From the perspective of enterprise scale, the level of assets and liabilities of small and medium-sized enterprises is higher than that of large enterprises. In the second quarter, the proportion of large, medium and small enterprises with an asset-liability ratio of less than 60% was 80%, 76.9% and 74.2% respectively, and 81% in the first quarter. %, 72.7% and 73.8%. From the perspective of the industrial chain structure, the asset-liability level of the cotton textile, printing and dyeing and textile machinery industries with capital technology-intensive characteristics is relatively high, reflecting that the number of surveyed companies with an asset-liability ratio higher than 60% accounted for more than 20%; the terminal home textile industry The number of surveyed companies that reflect the asset-liability ratio of more than 60% accounted for a relatively high proportion, reaching 30.3%, an increase of 0.7 percentage points from the first quarter.
In the survey on the reasons affecting the change in the company’s asset-liability ratio (multiple choices available), the key companies participating in the survey reported "increased or decreased accounts receivable" and "unknown market expectations, fluctuations in investment in capacity expansion and technological transformation" are the most important the reason. According to the survey results, the proportions of companies that chose these two items in the first quarter were 54.9% and 34.7%; in the second quarter, they were 44.7% and 37.9%. In addition, "restricted financing channels" is also the main reason for the fluctuations in the asset-liability ratio. The number of companies that chose this option accounted for 15.2%, an increase of 1.3 percentage points from the first quarter.
According to statistical data and surveys of key enterprises, the textile industry's leverage ratio is basically stable at this stage, and operational risks are generally controllable.
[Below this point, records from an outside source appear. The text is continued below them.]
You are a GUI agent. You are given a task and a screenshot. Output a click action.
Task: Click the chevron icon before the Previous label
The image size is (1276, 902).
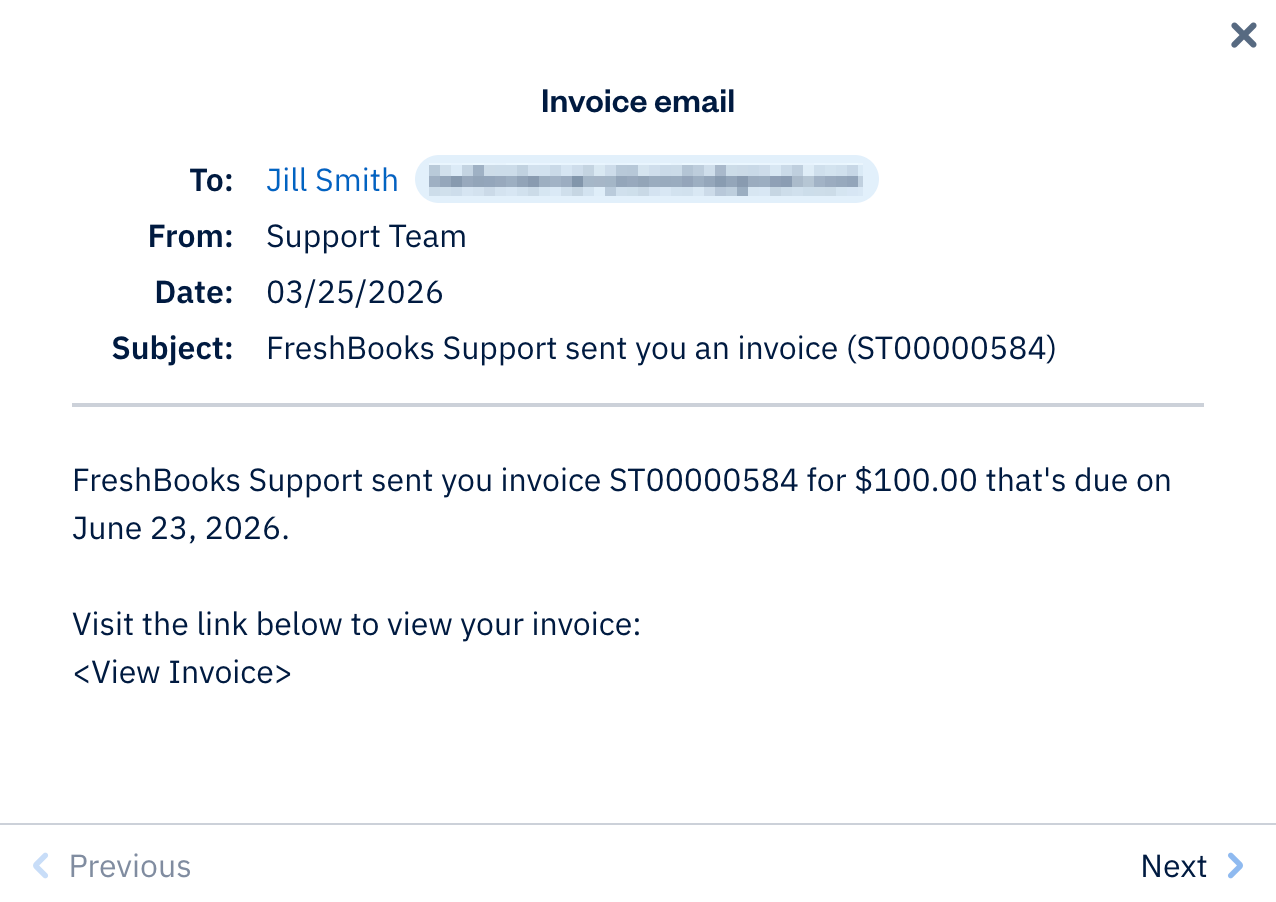pyautogui.click(x=41, y=866)
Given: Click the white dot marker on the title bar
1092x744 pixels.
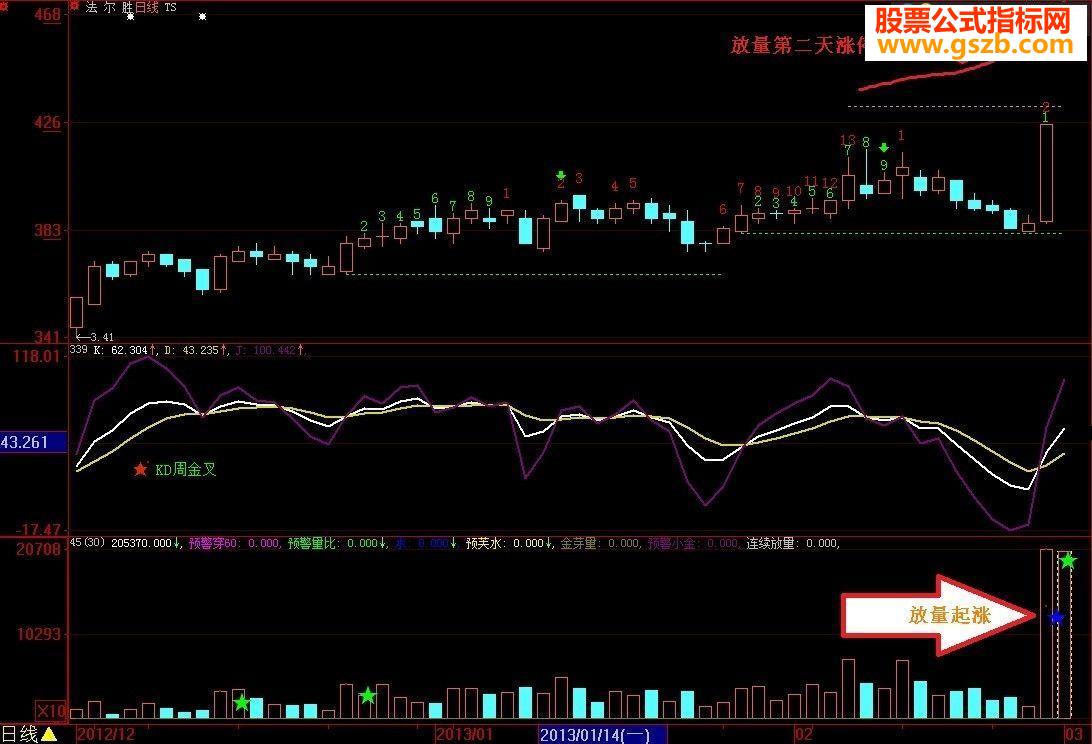Looking at the screenshot, I should tap(201, 14).
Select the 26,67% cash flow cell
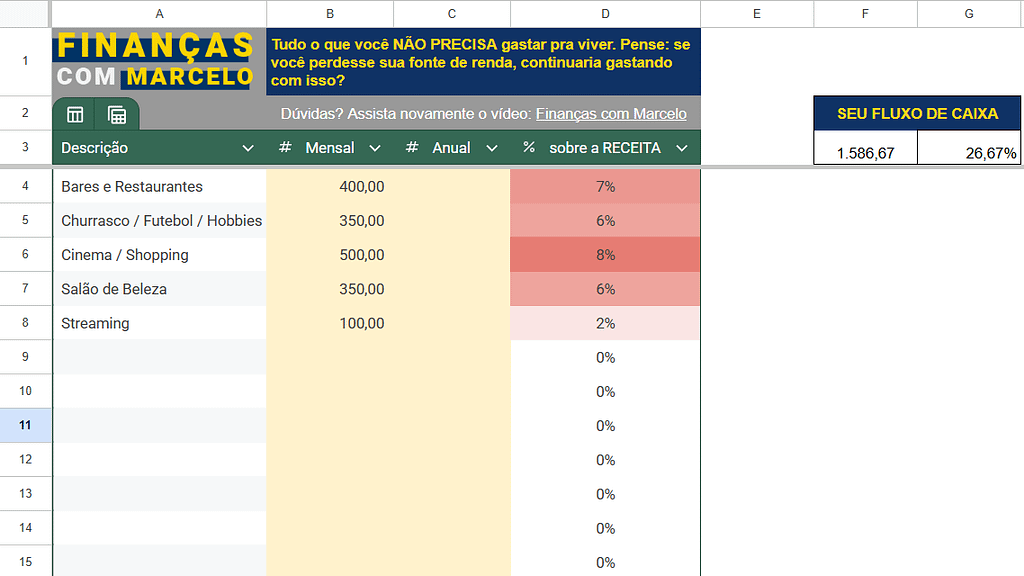Viewport: 1024px width, 576px height. [x=969, y=153]
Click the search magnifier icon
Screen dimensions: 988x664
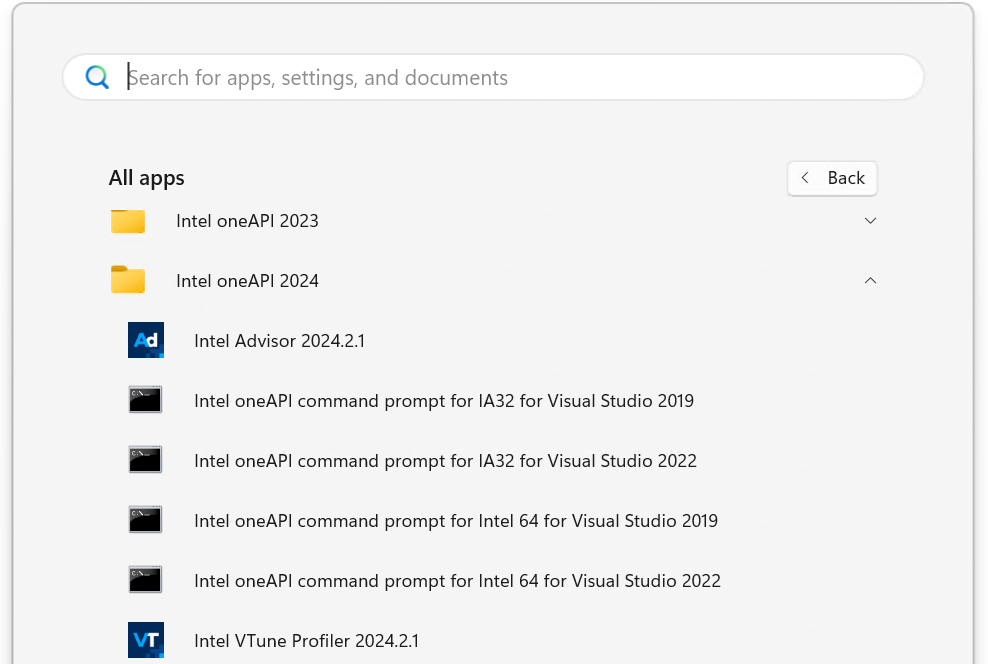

However, it is worth noting that due to the impact of the epidemic, the financing needs generated by textile companies are more based on short-term liquidity needs such as the payment of workers' wages, rather than the expansion of long-term production and business activities. There is a certain degree of mismatch between the stable and rising asset-liability ratio and the economic activities that are significantly lower than in previous years, which suggests a certain degree of asset risk. Under difficult circumstances, it is recommended that companies pay great attention to the safety of the capital chain, stabilize the level of leverage, continue to improve the level of comprehensive management, and enhance the development resilience against downside risks.